*WORK TASK:* The result should be an exact copy of the lines from the one with "Phụ Kiện (1027, 51)" through the last line of the data below, both included.

*Stored data entries:*
##############################
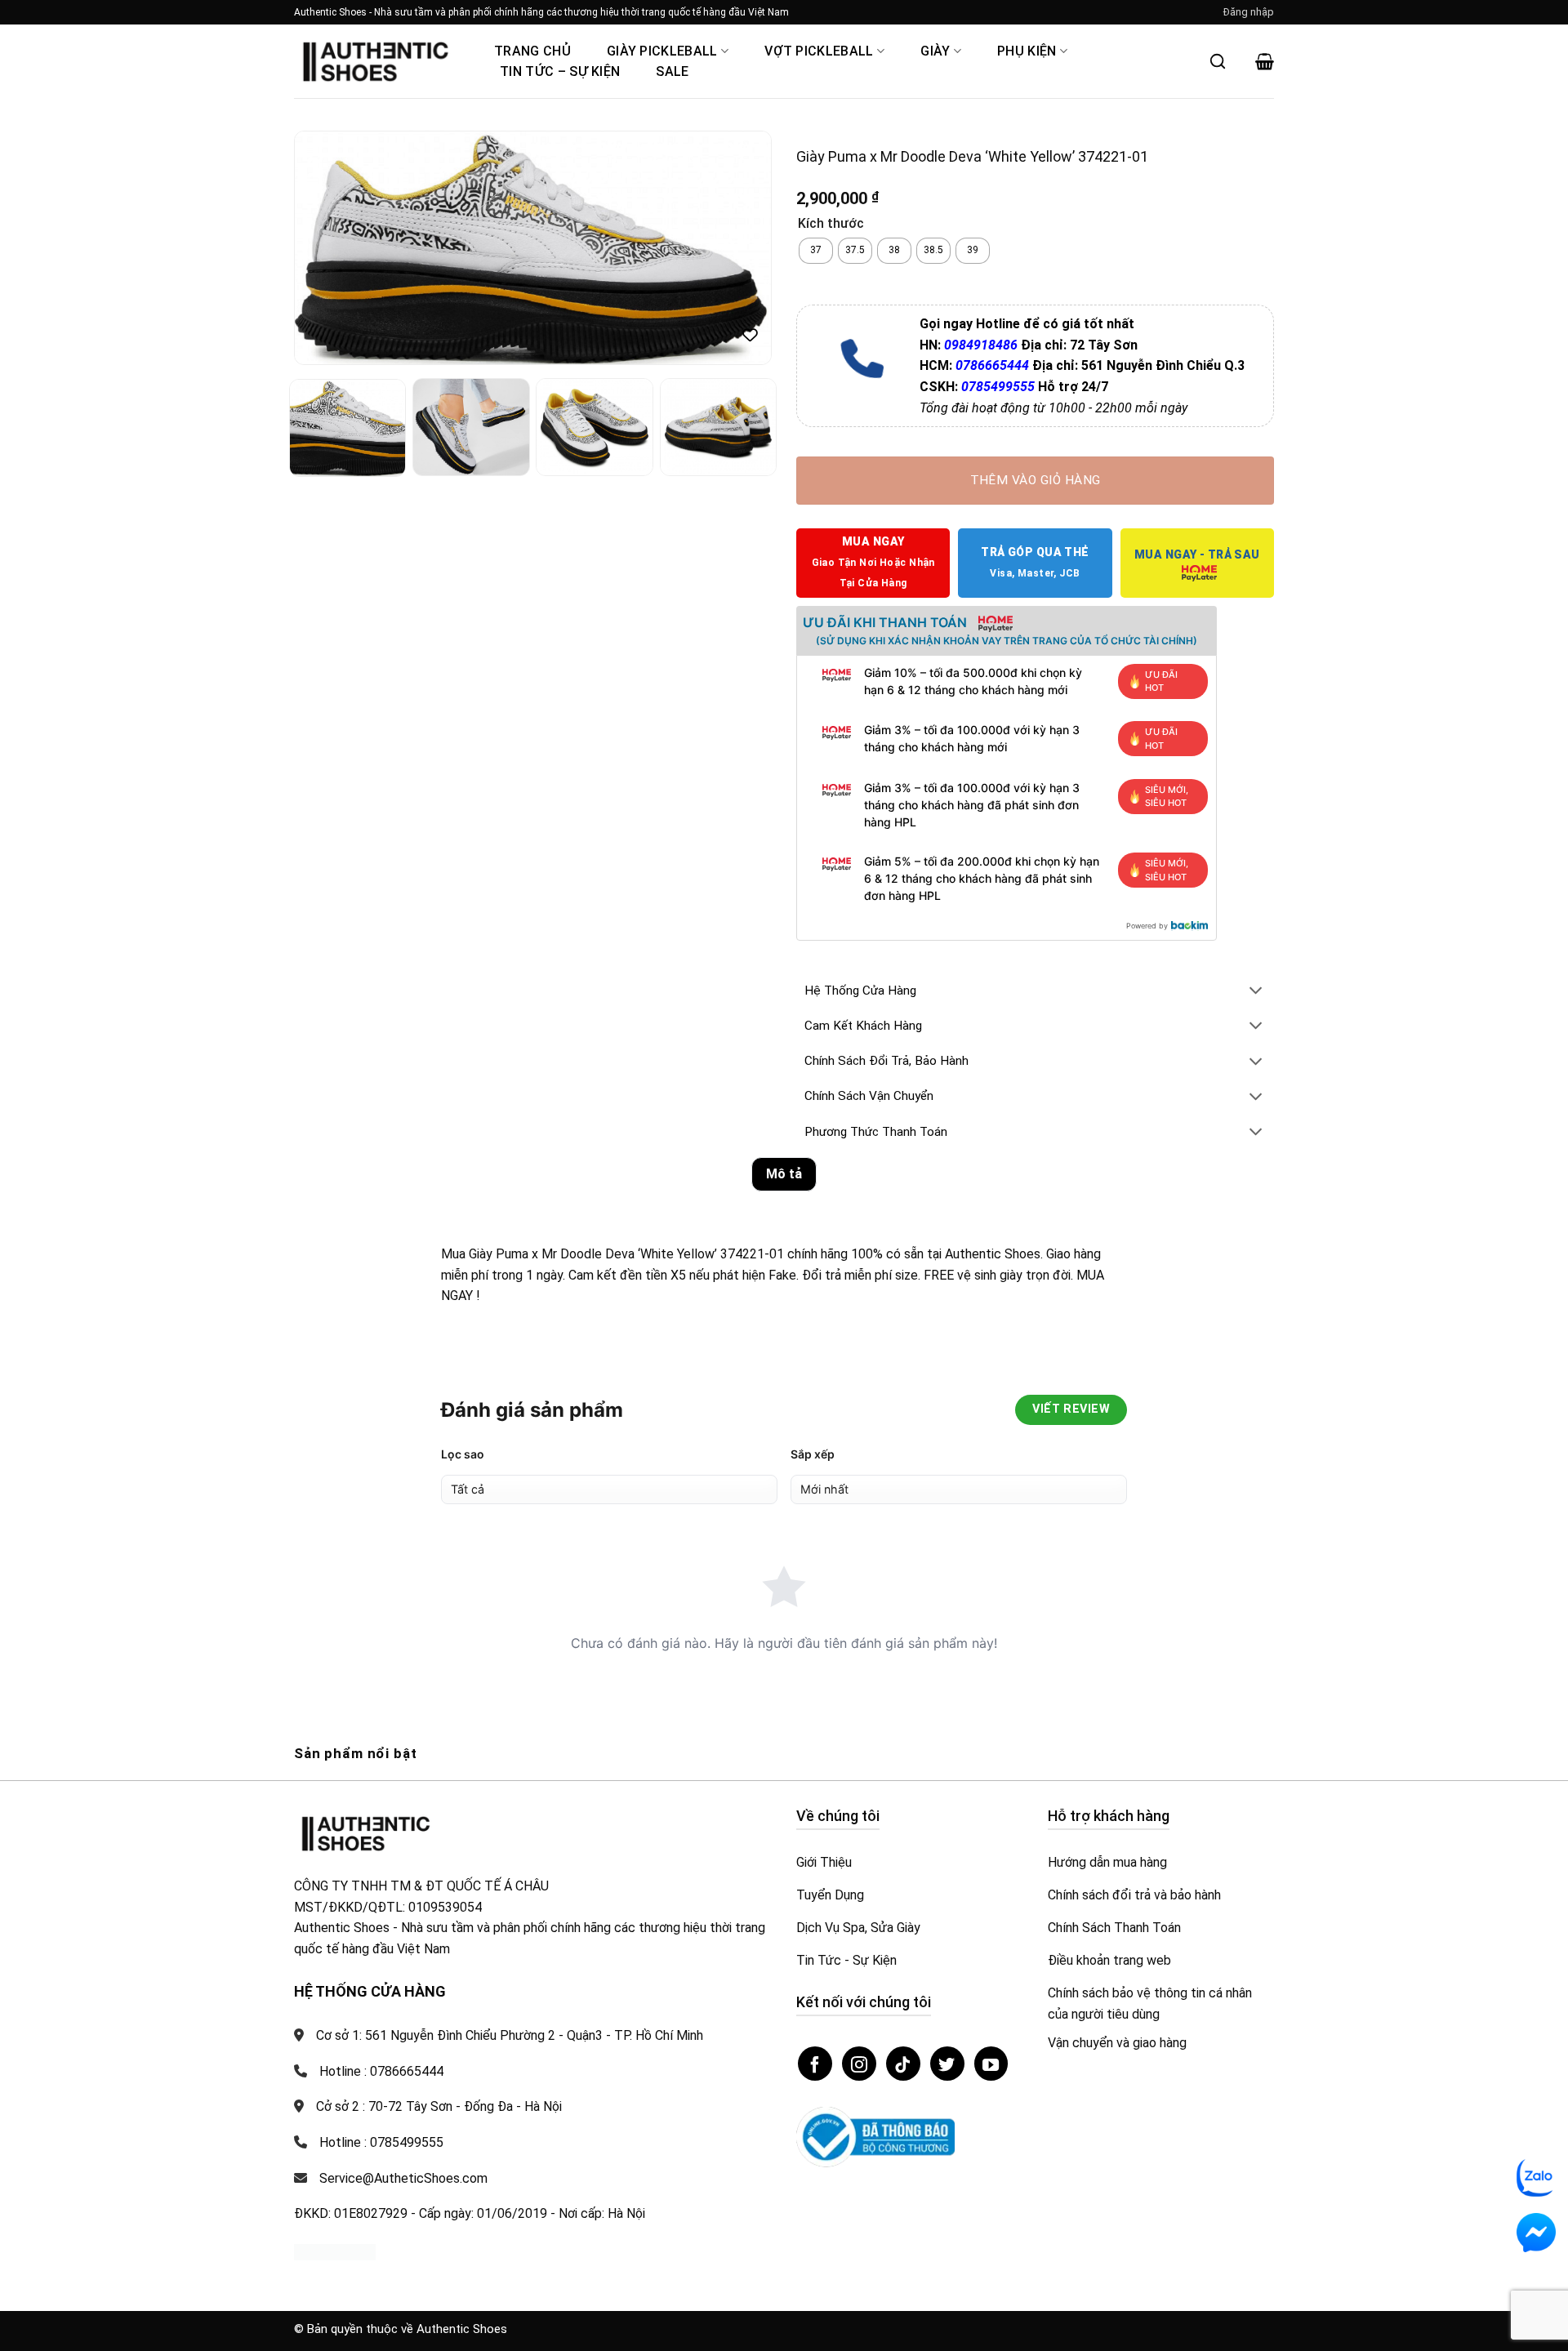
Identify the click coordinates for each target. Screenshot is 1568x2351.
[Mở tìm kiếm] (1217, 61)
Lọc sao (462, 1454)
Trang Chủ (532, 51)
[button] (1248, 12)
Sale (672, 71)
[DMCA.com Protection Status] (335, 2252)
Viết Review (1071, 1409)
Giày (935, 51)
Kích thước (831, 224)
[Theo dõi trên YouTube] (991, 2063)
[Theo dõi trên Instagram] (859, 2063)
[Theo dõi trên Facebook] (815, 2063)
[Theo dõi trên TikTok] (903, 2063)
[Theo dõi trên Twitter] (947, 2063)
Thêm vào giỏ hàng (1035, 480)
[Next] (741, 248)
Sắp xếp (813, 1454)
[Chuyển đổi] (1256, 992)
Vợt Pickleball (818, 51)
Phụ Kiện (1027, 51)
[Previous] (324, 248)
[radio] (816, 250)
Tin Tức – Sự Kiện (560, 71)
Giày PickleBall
##############################
*ANSWER TO THE EXERCISE:*
Phụ Kiện (1027, 51)
[Previous] (324, 248)
[radio] (816, 250)
Tin Tức – Sự Kiện (560, 71)
Giày PickleBall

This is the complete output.